Please give back, word for word, only the lines starting at the one containing "Click See Profile" and ending at the one containing "This screenshot has height=774, width=578." within the material below.

## Given information

........

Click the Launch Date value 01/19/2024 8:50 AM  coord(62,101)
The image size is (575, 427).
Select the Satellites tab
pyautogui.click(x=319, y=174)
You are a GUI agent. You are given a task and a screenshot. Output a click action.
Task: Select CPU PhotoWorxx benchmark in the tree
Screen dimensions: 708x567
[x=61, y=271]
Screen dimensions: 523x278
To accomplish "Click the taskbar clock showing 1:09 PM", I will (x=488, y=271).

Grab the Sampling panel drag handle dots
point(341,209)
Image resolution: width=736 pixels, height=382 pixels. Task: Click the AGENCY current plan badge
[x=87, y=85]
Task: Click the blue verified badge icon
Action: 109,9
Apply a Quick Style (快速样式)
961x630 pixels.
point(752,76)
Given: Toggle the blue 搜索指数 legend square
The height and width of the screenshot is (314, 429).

........

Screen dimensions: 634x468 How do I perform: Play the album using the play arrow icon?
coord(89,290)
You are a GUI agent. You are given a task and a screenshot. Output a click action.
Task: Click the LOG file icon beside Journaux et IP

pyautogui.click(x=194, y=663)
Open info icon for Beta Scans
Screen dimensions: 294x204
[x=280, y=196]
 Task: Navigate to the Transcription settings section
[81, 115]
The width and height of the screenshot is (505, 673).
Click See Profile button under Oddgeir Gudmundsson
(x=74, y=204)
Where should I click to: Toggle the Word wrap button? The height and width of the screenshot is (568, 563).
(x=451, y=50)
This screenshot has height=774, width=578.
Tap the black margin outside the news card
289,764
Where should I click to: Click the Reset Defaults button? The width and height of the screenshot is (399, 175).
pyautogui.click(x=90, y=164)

........

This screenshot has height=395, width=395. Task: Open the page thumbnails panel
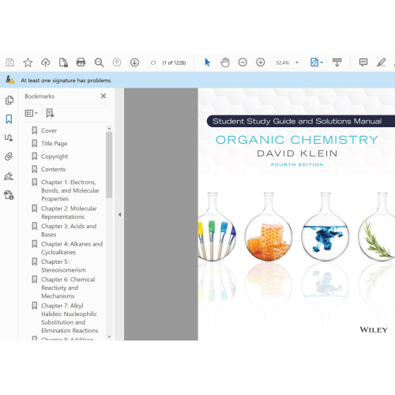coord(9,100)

........

## Response to this exercise
Click See Profile button under Oddgeir Gudmundsson
(x=74, y=204)
Where should I click to: Toggle the Word wrap button? The height and width of the screenshot is (568, 563).
(x=451, y=50)
This screenshot has height=774, width=578.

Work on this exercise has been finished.